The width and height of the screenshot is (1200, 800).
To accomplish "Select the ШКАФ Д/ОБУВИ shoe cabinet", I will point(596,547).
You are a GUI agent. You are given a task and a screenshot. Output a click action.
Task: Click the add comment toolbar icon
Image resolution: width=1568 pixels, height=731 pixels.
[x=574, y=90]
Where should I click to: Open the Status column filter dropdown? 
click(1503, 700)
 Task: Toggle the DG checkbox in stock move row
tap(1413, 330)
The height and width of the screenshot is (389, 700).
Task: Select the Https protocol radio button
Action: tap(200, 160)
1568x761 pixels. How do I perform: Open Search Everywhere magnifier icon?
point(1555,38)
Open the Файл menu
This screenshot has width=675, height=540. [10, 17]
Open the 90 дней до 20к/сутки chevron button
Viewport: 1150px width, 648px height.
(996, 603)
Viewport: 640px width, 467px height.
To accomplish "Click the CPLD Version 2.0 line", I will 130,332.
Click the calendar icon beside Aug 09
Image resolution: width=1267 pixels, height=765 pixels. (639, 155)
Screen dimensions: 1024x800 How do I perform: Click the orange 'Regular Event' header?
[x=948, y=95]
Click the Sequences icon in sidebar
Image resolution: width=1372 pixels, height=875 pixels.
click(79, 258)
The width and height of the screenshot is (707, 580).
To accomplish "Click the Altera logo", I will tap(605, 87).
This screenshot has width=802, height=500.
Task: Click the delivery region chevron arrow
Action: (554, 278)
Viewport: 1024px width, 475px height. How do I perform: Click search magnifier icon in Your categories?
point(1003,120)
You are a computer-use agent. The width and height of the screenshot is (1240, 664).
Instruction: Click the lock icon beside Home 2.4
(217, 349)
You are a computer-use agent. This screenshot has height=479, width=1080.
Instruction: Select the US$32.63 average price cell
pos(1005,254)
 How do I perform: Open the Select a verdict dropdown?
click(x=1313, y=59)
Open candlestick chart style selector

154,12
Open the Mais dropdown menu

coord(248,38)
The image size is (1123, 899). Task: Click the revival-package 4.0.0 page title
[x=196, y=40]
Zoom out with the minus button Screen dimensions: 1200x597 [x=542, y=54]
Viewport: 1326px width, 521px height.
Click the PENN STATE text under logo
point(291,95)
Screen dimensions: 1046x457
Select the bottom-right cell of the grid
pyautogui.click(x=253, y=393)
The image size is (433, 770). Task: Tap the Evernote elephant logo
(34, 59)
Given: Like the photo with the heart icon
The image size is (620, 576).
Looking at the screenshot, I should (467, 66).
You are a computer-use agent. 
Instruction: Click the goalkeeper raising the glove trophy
..........
Search the listing above for the string "agent" and return each line it appears on.

You are a GUI agent. You are given a task and a screenshot. Output a click action.
You are a computer-use agent. The width and height of the screenshot is (1240, 664).
You are a computer-use agent. This screenshot has height=479, width=1080.
You are a computer-use agent. 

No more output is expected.